*** Given data ***
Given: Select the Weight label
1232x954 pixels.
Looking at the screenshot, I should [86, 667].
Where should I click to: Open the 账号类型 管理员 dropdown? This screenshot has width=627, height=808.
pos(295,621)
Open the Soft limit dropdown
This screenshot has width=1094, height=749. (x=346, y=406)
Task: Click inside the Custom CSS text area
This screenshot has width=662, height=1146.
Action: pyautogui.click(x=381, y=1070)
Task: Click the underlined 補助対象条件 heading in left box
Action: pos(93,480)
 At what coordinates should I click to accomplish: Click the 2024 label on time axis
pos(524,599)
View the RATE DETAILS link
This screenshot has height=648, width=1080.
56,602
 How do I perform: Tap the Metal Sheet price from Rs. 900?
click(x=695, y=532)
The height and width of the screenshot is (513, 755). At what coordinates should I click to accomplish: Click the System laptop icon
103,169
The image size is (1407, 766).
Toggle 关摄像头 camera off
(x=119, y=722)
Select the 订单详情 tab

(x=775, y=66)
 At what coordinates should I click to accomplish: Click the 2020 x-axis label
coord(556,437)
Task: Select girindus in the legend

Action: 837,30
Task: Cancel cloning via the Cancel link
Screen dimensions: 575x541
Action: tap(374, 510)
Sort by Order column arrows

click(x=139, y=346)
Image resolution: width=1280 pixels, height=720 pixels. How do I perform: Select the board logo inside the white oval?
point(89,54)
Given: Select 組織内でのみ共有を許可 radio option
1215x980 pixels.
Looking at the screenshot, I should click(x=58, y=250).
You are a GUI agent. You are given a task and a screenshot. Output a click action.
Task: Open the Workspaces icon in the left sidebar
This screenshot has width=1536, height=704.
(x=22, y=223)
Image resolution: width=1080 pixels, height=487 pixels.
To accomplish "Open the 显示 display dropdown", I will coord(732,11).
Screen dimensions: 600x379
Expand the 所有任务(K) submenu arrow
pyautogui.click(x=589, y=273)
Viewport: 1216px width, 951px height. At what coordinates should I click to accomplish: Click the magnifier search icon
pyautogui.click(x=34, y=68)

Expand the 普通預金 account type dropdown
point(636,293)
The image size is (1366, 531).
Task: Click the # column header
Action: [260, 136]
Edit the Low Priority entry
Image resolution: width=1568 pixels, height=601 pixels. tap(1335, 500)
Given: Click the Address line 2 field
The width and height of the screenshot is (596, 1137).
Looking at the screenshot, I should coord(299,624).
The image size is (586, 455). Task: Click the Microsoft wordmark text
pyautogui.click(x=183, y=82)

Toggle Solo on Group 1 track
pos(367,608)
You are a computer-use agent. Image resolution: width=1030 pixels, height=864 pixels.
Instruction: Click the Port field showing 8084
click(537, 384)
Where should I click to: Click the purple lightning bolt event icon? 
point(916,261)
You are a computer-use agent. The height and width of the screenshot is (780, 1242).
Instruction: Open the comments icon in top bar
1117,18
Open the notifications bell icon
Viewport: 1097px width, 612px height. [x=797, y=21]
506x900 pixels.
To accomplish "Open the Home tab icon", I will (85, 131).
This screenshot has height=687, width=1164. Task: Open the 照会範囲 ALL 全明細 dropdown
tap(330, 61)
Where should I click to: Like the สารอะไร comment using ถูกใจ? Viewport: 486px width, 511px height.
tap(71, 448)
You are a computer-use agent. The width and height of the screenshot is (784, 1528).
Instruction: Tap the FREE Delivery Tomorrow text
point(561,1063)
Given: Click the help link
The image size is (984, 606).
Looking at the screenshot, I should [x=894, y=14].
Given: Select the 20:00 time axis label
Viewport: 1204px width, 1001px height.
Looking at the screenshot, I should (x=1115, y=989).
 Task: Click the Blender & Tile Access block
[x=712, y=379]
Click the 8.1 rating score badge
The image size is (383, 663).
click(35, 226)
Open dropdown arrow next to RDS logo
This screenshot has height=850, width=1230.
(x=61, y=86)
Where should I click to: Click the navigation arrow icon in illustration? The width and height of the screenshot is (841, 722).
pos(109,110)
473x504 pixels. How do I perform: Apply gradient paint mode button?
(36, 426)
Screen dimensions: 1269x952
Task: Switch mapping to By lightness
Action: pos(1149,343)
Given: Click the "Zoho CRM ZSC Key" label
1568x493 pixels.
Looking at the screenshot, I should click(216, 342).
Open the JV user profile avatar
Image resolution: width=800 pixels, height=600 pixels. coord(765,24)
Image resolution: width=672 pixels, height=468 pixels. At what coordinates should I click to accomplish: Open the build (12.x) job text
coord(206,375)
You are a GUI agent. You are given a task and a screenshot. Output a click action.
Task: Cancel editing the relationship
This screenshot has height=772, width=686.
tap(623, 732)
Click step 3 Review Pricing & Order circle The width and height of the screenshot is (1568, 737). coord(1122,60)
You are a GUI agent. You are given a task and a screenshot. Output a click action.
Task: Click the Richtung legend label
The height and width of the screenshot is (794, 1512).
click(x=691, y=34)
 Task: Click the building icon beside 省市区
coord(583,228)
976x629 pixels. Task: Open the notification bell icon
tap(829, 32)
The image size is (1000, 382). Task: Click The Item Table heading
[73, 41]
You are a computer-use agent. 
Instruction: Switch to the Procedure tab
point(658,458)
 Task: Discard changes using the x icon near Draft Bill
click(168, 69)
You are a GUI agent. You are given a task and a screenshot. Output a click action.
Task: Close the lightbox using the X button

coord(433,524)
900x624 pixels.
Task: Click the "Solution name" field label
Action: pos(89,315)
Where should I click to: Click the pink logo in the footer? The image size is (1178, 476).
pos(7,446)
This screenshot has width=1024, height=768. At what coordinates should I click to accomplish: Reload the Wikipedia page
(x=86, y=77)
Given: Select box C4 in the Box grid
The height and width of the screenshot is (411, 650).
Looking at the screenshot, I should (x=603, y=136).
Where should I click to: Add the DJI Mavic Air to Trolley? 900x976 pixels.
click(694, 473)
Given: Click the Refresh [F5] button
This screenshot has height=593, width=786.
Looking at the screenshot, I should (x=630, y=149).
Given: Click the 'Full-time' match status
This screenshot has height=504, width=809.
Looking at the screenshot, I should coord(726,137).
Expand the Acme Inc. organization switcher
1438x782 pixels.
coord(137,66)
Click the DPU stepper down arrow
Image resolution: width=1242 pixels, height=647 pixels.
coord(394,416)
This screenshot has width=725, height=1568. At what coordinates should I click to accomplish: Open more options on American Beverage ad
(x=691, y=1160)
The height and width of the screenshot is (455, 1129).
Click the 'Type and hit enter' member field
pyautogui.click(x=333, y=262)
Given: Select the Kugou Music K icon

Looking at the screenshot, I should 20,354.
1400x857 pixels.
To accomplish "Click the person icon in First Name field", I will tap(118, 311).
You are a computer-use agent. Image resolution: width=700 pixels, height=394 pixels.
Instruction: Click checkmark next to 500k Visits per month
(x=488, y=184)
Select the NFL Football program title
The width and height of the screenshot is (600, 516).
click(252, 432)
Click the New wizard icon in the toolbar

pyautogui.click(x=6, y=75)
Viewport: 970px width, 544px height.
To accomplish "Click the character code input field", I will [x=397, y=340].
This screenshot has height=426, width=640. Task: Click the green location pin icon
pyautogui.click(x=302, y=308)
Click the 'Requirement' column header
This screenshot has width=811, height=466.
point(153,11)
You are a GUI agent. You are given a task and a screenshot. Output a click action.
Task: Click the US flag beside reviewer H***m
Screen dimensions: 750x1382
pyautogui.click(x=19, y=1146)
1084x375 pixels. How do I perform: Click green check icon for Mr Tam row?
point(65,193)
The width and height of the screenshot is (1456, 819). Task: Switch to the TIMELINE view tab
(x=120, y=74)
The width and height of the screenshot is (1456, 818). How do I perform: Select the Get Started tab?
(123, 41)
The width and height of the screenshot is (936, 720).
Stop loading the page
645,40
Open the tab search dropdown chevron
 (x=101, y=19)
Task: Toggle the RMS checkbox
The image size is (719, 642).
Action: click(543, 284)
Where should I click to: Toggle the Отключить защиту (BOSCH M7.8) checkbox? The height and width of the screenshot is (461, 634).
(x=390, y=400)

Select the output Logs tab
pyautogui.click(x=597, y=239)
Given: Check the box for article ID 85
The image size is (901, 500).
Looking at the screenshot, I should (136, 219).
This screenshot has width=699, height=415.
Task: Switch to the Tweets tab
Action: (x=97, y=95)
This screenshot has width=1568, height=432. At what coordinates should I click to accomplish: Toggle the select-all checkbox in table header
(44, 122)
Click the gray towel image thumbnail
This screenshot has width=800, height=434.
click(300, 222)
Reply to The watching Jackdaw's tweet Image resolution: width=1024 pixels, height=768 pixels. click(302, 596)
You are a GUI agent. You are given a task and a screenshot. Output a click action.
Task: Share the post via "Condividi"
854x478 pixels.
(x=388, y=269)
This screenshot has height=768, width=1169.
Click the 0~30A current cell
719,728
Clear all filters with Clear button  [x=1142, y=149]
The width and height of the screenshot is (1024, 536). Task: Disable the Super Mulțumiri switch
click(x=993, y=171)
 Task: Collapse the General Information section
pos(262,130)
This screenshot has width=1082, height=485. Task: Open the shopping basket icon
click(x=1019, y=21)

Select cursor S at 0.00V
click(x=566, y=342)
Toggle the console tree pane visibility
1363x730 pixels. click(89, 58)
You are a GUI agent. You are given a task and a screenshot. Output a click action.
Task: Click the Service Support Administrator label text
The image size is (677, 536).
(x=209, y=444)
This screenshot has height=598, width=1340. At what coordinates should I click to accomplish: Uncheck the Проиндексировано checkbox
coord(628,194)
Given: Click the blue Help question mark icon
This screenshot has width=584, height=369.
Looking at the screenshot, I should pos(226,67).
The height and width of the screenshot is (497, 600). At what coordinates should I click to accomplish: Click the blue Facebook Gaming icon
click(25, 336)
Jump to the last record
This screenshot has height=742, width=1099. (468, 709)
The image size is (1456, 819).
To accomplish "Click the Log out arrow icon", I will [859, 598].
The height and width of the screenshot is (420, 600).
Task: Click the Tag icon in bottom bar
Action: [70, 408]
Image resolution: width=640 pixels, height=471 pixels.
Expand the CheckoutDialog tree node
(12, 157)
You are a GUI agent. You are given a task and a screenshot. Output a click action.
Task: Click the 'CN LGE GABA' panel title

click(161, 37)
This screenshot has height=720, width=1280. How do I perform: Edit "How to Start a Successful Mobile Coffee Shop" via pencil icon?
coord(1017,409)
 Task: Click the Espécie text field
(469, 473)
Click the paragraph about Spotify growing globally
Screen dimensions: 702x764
*** End of Given data ***
Find the lines above that hold "Cancel", then copy each of them.

Task: Cancel cloning via the Cancel link
Task: Cancel editing the relationship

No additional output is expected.